→ Task instructions:
(1) In the Arsenal–Southampton match report, which player set up Charlie Austin's opening goal?
(2) Carry the Arsenal–Southampton match report forward from its last sentence.

→ Source excerpt:

Olivier Giroud rescues Arsenal at Southampton but flaws exposed again

After Arsenal's slow start against Southampton, Janusz Michallik re-opens the discussion regarding their poor concentration levels.
Following Arsenal's 1-1 draw at Southampton, the ESPN FC guys question how much the squad trust in Arsene Wenger.
Olivier Giroud's 88th-minute equalizer canceled out Charlie Austin's opener to earn Arsenal a 1-1 draw at Southampton.

SOUTHAMPTON, England -- Three points from Arsenal's late rescue of a point against Southampton at St Mary's

1. Giroud salvages last-gasp draw for Arsenal

Olivier Giroud hauled Arsenal out of jail at St Mary's to give Arsene Wenger's men a point that, for long periods, did not look likely. They had laboured in response to Charlie Austin's third-minute goal, barely creating a chance in the second half and being fortunate not to fall further behind. But Giroud's towering header three minutes from time, 14 minutes after his introduction from the bench, earned a draw that could still prove crucial in the top-four race.

On a cold, gusty lunchtime on the south coast the home team began like a whirlwind and the opener arrived within 129 seconds. It came from a marvellous piece of vision by Dusan Tadic, even if Arsenal will regret the snatched clearance by Per Mertesacker that allowed him to drive at their defence. Tadic's clipped reverse pass set an onside Austin clear inside the box and the striker jabbed home expertly for his fourth goal in as many games.

The same combination should have brought a second goal two minutes later, Austin shooting too close to Petr Cech this time. Arsenal were at sixes and sevens in the opening stages, not threatening until Alexandre Lacazette spun and shot at Fraser Forster after the quarter-hour.

→ Material provided:
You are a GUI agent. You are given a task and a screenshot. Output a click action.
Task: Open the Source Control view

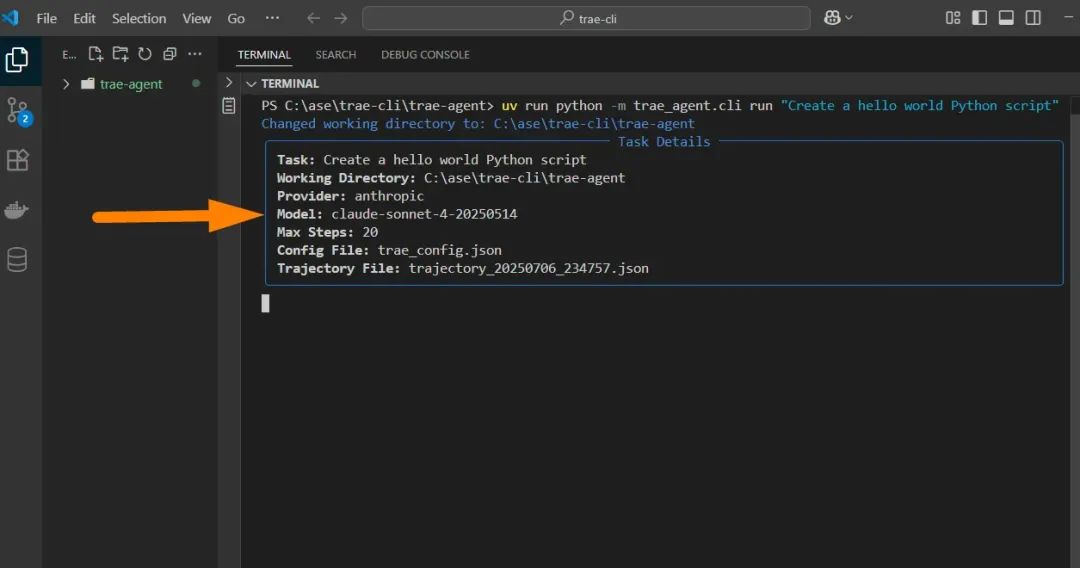(x=18, y=110)
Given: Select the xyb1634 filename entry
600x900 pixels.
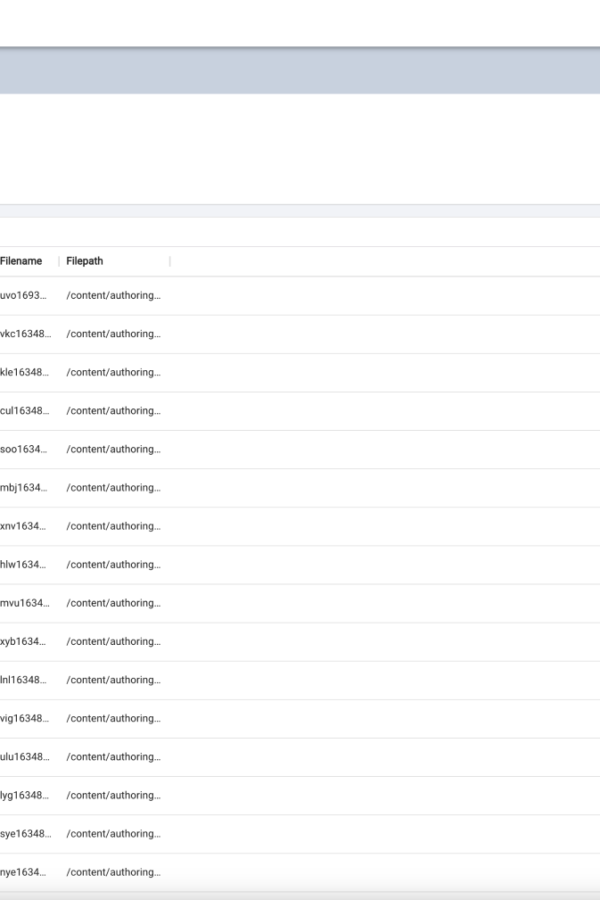Looking at the screenshot, I should coord(23,642).
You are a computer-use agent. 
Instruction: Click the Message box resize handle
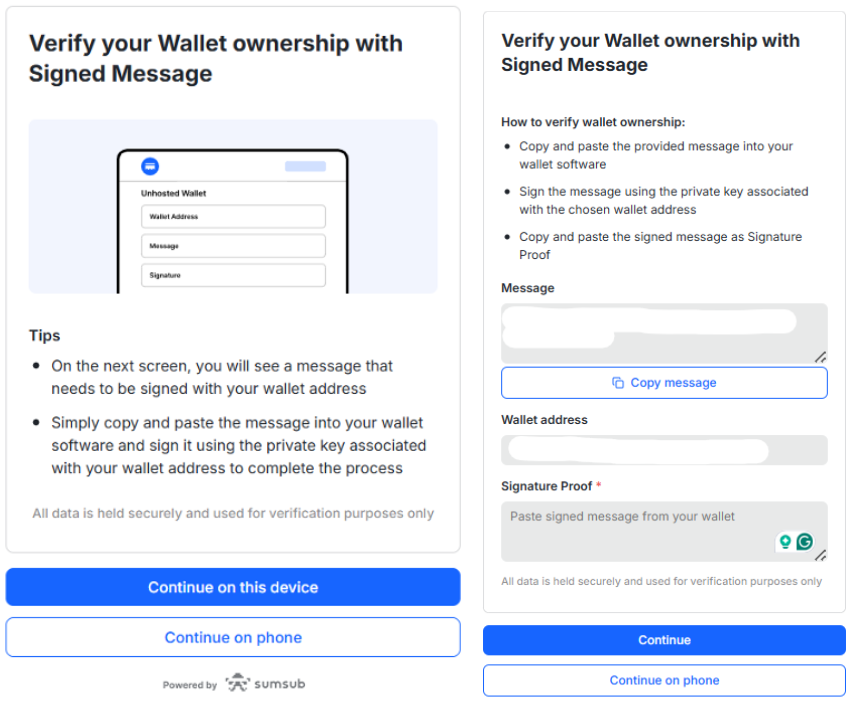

→ Written responses:
(1) Dusan Tadic set it up with a clipped reverse pass.

(2)
Lacazette was then foiled brilliantly by Pierre-Emile Hojbjerg's tackle after a rapid counter; they had grown in menace and came closer still in the 32nd minute when Forster, diving sharply to his left, made a brilliant low stop from Aaron Ramsey's snap shot. Lacazette then shot over from a similar position, and by the interval this was engaging if sometimes messy fare, the hosts still posing significant danger on the break.

That was underlined early in the second half when Nathan Redmond cut inside and thudded a meaty effort at Cech. Arsenal were enjoying plenty of the ball but creating little with it; they were leaving gaps at the back and Oriol Romeu almost exploited one with a 22-yard effort that clipped the bar with 28 minutes left. Shortly afterwards Ryan Bertrand, scampering clear on to another Tadic pass, spurned a glorious chance to make the game safe by dinking wide of both Cech and the far post.

Wenger sent on the cavalry, introducing Danny Welbeck, Jack Wilshere and Giroud. Forster beat away a free-kick from the otherwise quiet Sanchez as the clock ticked down and the late pressure mounted. Southampton seemed to be holding out in relative comfort but then Sanchez crossed from the left, Giroud leapt superbly and they salvaged a point they did not deserve.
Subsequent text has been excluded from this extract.